Records shown START

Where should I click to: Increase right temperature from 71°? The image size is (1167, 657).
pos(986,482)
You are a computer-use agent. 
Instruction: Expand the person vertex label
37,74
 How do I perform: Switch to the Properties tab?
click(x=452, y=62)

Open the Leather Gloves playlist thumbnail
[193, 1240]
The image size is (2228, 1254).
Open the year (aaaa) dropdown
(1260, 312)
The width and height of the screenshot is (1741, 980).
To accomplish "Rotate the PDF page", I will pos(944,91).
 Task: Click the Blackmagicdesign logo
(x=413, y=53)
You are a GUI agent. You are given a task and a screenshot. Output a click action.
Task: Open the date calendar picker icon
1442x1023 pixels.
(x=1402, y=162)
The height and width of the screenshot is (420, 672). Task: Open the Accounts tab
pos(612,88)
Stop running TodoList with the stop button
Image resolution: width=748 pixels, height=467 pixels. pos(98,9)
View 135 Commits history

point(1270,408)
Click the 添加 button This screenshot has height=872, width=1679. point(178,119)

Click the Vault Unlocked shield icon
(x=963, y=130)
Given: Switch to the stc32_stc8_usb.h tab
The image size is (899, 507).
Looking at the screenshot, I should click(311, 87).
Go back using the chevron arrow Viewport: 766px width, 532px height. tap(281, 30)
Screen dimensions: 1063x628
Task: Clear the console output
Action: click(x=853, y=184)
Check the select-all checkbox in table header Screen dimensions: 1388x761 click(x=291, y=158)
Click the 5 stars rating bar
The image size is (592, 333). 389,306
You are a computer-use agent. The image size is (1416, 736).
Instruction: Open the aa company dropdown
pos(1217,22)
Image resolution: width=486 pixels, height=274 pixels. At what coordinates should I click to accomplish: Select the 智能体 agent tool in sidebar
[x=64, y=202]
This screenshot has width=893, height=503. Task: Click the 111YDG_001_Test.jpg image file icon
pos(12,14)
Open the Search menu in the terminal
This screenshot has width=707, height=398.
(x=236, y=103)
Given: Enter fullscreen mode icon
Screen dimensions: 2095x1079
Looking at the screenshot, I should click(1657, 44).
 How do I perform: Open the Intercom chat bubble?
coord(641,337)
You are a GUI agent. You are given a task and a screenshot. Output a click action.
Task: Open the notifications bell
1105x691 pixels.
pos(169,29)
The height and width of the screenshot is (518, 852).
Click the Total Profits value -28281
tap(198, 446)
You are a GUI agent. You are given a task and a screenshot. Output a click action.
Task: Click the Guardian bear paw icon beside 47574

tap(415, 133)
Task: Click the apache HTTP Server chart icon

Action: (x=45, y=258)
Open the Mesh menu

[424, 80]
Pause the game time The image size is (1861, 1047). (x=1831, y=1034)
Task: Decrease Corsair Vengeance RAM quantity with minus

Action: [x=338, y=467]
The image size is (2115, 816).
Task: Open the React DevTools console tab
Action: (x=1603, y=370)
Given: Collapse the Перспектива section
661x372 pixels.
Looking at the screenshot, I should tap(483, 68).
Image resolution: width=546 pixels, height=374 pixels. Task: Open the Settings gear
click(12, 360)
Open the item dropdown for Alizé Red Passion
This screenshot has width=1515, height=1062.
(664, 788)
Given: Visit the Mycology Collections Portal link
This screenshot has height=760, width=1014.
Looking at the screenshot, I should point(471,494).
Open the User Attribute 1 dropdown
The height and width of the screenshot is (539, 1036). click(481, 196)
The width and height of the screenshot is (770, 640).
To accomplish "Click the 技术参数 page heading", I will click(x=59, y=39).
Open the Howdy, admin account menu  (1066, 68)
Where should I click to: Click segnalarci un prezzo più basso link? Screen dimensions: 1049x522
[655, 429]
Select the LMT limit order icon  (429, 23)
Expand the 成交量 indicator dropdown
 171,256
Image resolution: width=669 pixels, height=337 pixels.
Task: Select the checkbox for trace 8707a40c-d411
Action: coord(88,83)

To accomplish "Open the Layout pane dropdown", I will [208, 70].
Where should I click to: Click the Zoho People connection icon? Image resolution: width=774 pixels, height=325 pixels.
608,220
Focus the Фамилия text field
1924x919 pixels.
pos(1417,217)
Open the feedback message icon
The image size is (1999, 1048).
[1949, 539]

Records shown END

About this exercise — Beginning with the opening line and ending with the final one, transcribe the material exactly.

Task response —
Where should I click to: Increase right temperature from 71°? The image size is (1167, 657).
pos(986,482)
You are a computer-use agent. 
Instruction: Expand the person vertex label
37,74
 How do I perform: Switch to the Properties tab?
click(x=452, y=62)

Open the Leather Gloves playlist thumbnail
[193, 1240]
The image size is (2228, 1254).
Open the year (aaaa) dropdown
(1260, 312)
The width and height of the screenshot is (1741, 980).
To accomplish "Rotate the PDF page", I will pos(944,91).
 Task: Click the Blackmagicdesign logo
(x=413, y=53)
You are a GUI agent. You are given a task and a screenshot. Output a click action.
Task: Open the date calendar picker icon
1442x1023 pixels.
(x=1402, y=162)
The height and width of the screenshot is (420, 672). Task: Open the Accounts tab
pos(612,88)
Stop running TodoList with the stop button
Image resolution: width=748 pixels, height=467 pixels. pos(98,9)
View 135 Commits history

point(1270,408)
Click the 添加 button This screenshot has height=872, width=1679. point(178,119)

Click the Vault Unlocked shield icon
(x=963, y=130)
Given: Switch to the stc32_stc8_usb.h tab
The image size is (899, 507).
Looking at the screenshot, I should click(311, 87).
Go back using the chevron arrow Viewport: 766px width, 532px height. tap(281, 30)
Screen dimensions: 1063x628
Task: Clear the console output
Action: click(x=853, y=184)
Check the select-all checkbox in table header Screen dimensions: 1388x761 click(x=291, y=158)
Click the 5 stars rating bar
The image size is (592, 333). 389,306
You are a computer-use agent. The image size is (1416, 736).
Instruction: Open the aa company dropdown
pos(1217,22)
Image resolution: width=486 pixels, height=274 pixels. At what coordinates should I click to accomplish: Select the 智能体 agent tool in sidebar
[x=64, y=202]
This screenshot has width=893, height=503. Task: Click the 111YDG_001_Test.jpg image file icon
pos(12,14)
Open the Search menu in the terminal
This screenshot has width=707, height=398.
(x=236, y=103)
Given: Enter fullscreen mode icon
Screen dimensions: 2095x1079
Looking at the screenshot, I should click(1657, 44).
 How do I perform: Open the Intercom chat bubble?
coord(641,337)
You are a GUI agent. You are given a task and a screenshot. Output a click action.
Task: Open the notifications bell
1105x691 pixels.
pos(169,29)
The height and width of the screenshot is (518, 852).
Click the Total Profits value -28281
tap(198, 446)
You are a GUI agent. You are given a task and a screenshot. Output a click action.
Task: Click the Guardian bear paw icon beside 47574

tap(415, 133)
Task: Click the apache HTTP Server chart icon

Action: (x=45, y=258)
Open the Mesh menu

[424, 80]
Pause the game time The image size is (1861, 1047). (x=1831, y=1034)
Task: Decrease Corsair Vengeance RAM quantity with minus

Action: [x=338, y=467]
The image size is (2115, 816).
Task: Open the React DevTools console tab
Action: (x=1603, y=370)
Given: Collapse the Перспектива section
661x372 pixels.
Looking at the screenshot, I should tap(483, 68).
Image resolution: width=546 pixels, height=374 pixels. Task: Open the Settings gear
click(12, 360)
Open the item dropdown for Alizé Red Passion
This screenshot has width=1515, height=1062.
(664, 788)
Given: Visit the Mycology Collections Portal link
This screenshot has height=760, width=1014.
Looking at the screenshot, I should point(471,494).
Open the User Attribute 1 dropdown
The height and width of the screenshot is (539, 1036). click(481, 196)
The width and height of the screenshot is (770, 640).
To accomplish "Click the 技术参数 page heading", I will click(x=59, y=39).
Open the Howdy, admin account menu  (1066, 68)
Where should I click to: Click segnalarci un prezzo più basso link? Screen dimensions: 1049x522
[655, 429]
Select the LMT limit order icon  (429, 23)
Expand the 成交量 indicator dropdown
 171,256
Image resolution: width=669 pixels, height=337 pixels.
Task: Select the checkbox for trace 8707a40c-d411
Action: coord(88,83)

To accomplish "Open the Layout pane dropdown", I will [208, 70].
Where should I click to: Click the Zoho People connection icon? Image resolution: width=774 pixels, height=325 pixels.
608,220
Focus the Фамилия text field
1924x919 pixels.
pos(1417,217)
Open the feedback message icon
The image size is (1999, 1048).
[1949, 539]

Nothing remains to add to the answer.